Available data —

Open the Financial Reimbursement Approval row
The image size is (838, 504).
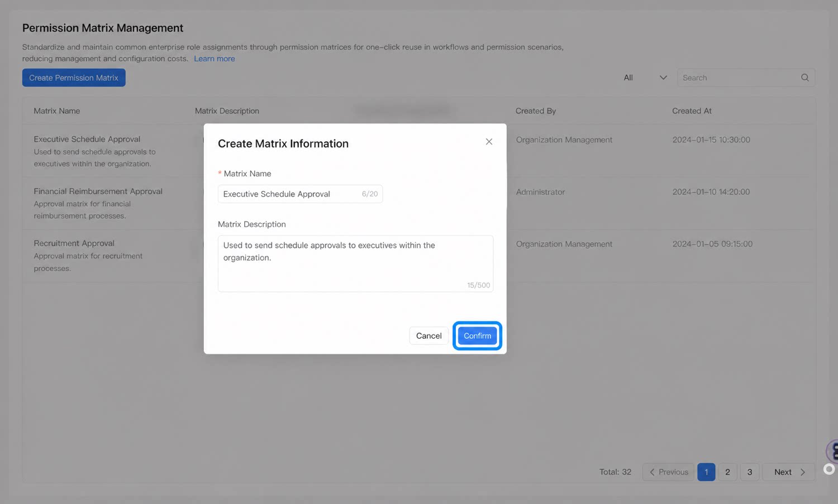click(419, 203)
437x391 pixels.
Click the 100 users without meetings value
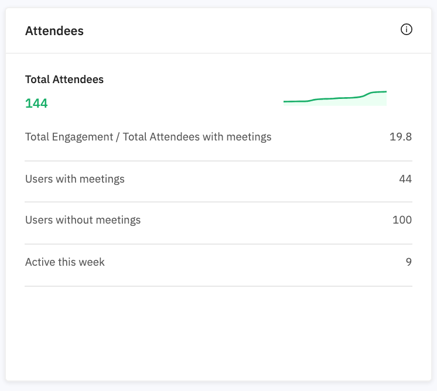[x=402, y=220]
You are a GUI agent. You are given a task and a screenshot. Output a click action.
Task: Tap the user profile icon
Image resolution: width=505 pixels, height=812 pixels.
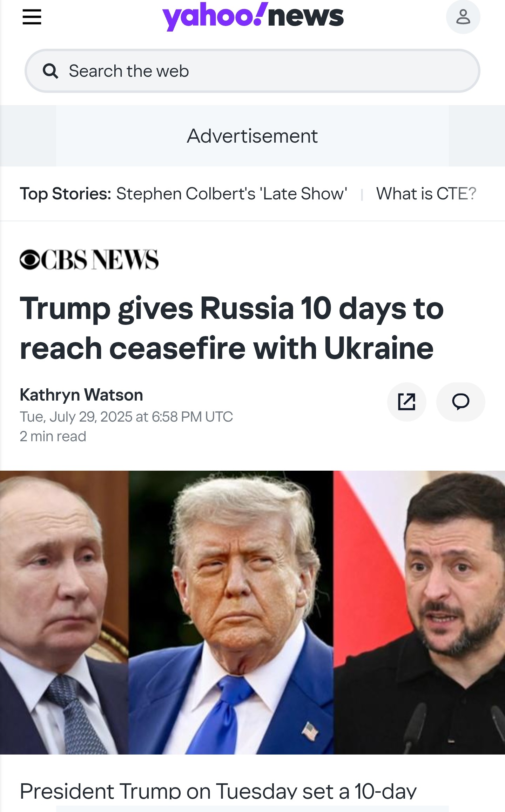tap(463, 17)
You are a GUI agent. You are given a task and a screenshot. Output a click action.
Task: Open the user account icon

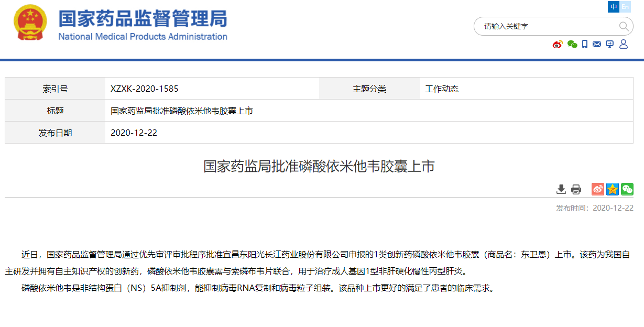pos(624,45)
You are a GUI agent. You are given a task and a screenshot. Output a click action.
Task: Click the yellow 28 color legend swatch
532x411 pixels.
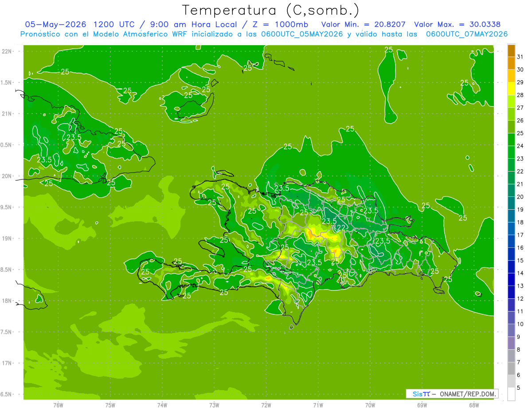[x=511, y=89]

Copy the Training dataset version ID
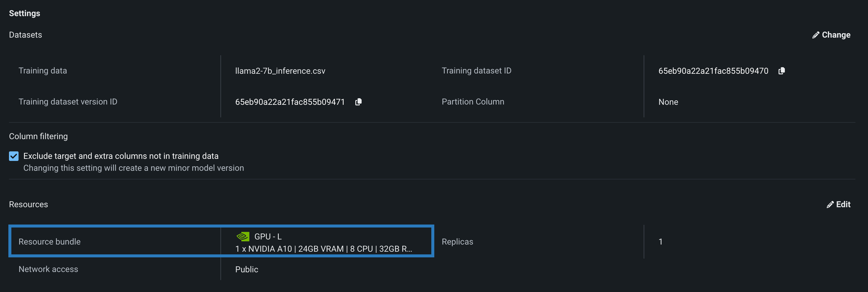[x=358, y=102]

Work to be completed —
Leaving out all pictures, repeat word for word the lines from the one containing "Task: Open the user account icon" through the final line of the material above.

Result of the exercise —
Task: Open the user account icon

pos(624,45)
You are a GUI agent. You are given a task and a screenshot. Output a click action.
Task: Click the yellow 28 color legend swatch
532x411 pixels.
[x=511, y=89]

Copy the Training dataset version ID
[x=358, y=102]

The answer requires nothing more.